How do you reduce the insolation absorbed by the earth?
Increasing the reflection of incoming solar radiation. This could be done by placing huge reflecting plates in orbit or by sitting them on earth or seeding the stratosphere with aerosols that will scatter insolation back to earth.
What are the different scales on the implementation mitigation strategies?
Individual- lifestyle Local- local government National- national government and national tax frameworks Global- international agreements
What is carbon capture and storage?
It is a new technology that extracts CO2 from power stations before it is released into the atmosphere and is transferred to long-term storage underground.
Problems with CCS?
It is very expensive and shortage of suitable sites.
examples of geoengineering
Reducing the amount of insolation absorbed by the Earth and its atmosphere. Removing CO2 from the atmosphere.

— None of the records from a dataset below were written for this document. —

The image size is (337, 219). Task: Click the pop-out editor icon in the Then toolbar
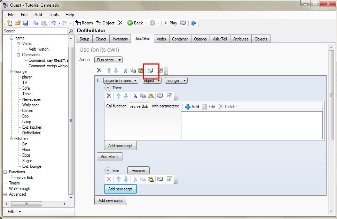(x=169, y=96)
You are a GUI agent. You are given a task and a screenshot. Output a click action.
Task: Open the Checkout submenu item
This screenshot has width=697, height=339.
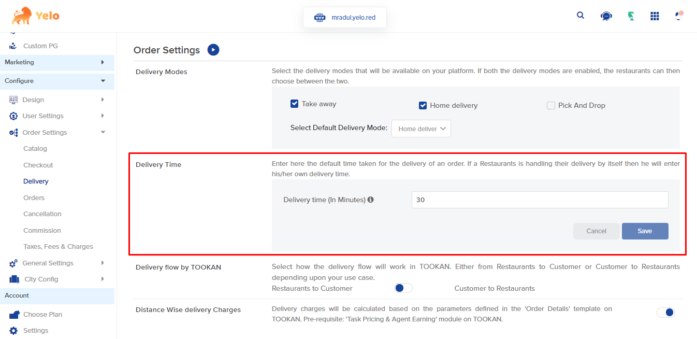point(38,165)
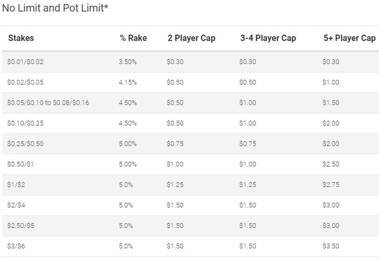The image size is (379, 261).
Task: Select the $3/$6 stakes cell
Action: coord(16,246)
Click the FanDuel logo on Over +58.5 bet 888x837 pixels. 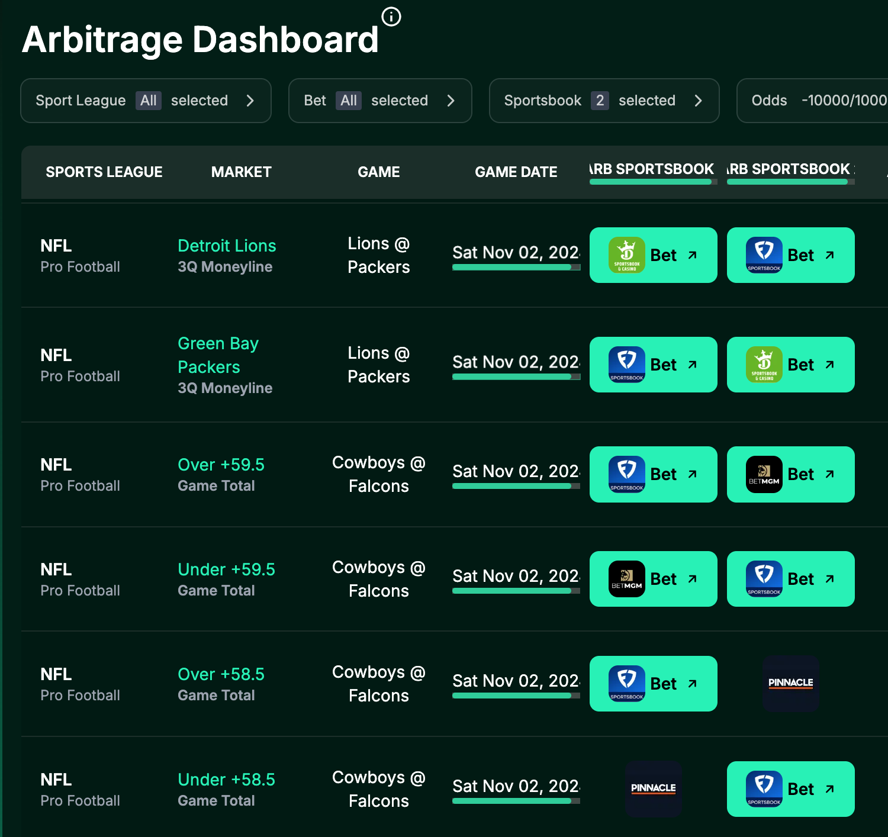coord(626,684)
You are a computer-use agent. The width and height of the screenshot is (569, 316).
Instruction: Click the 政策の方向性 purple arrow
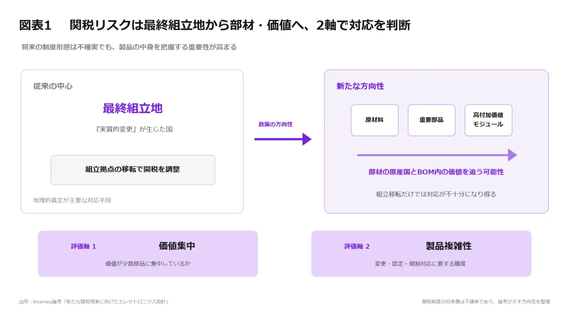point(283,139)
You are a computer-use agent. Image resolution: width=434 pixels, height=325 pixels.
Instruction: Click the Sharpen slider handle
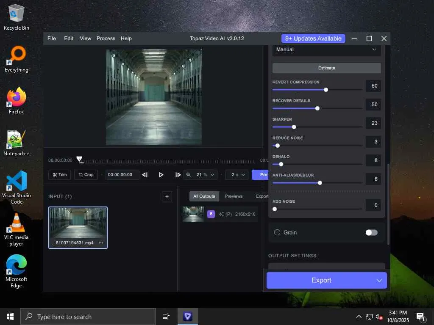pos(294,127)
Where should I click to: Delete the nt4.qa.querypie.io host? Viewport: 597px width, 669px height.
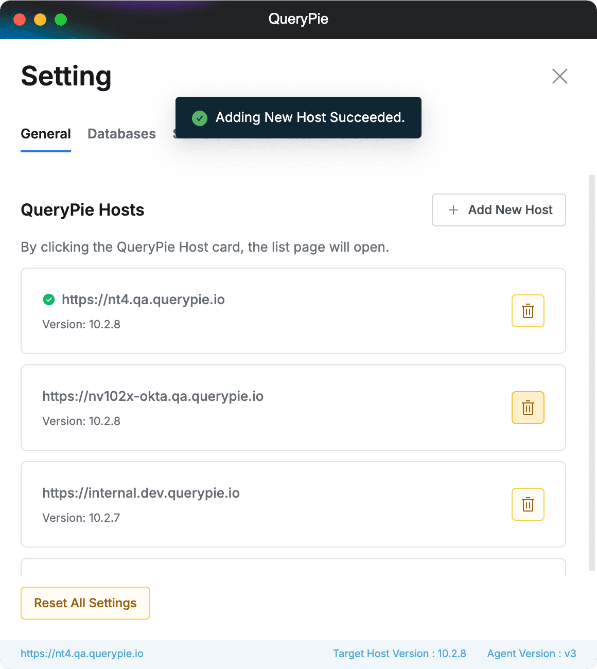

What are some accommodation strategies?
New crop strains will be developed. In areas where rainfall is deficient, livestock farming or tree crops could replace cereal cultivation. Making water usage more efficient by reducing losses to leakage, recycling wastewater and using grey water. Improving education and public awareness of hazards such as storms and heatwaves. Early warning systems such as satellite communications and smartphones allow people to prepare for hazards.
What are some examples of adaptation strategies?
Retreat strategies Accommodation strategies Protection strategies
How is Kernza good for the environment?
That removes the need to clear fields, plough and reseed every year, saving energy and reducing farmers' carbon emissions. Kernza roots extend over 3 metres beneath the soil, more than twice the depth of wheat, helping to stabilise soil, retain water and improve wildlife habitat
Give examples of fuel shifts and low energy carbon resources/
The UK government is trying to decarbonise the UK economy and conform to the EU's Renewable Energy Directive. Shift towards wind and nuclear power. however 86% of the UK's power is provided by fossil fuels.
What are some positives of reforestation?
The cheapest and most effective strategy to combat slow climate change.
What is "kernza"?
The new version of wild intermediate wheatgrass, The seed size is larger the roots grow deeper.
What is geoengineering in the context of climate change?
The use of technology to modify the environment on a large scale.
How are people on the 140 million people living on Ganges delta at risk?
There are no strategic plans for them due to poverty. They are at huge risks of storm surges like the recent one in 1991.
What are the patterns of fuel consumption in the UK?
There has been a decline in overall energy consumption since 2005. Energy use fell by 6.6% in 2014. There was also a reduction in the use of coal and oil between 1990 and 2014.
What is managed realignment?
Vulnerable coastlines, with few settlements, are set back inland, where the risks of flooding and erosion are less.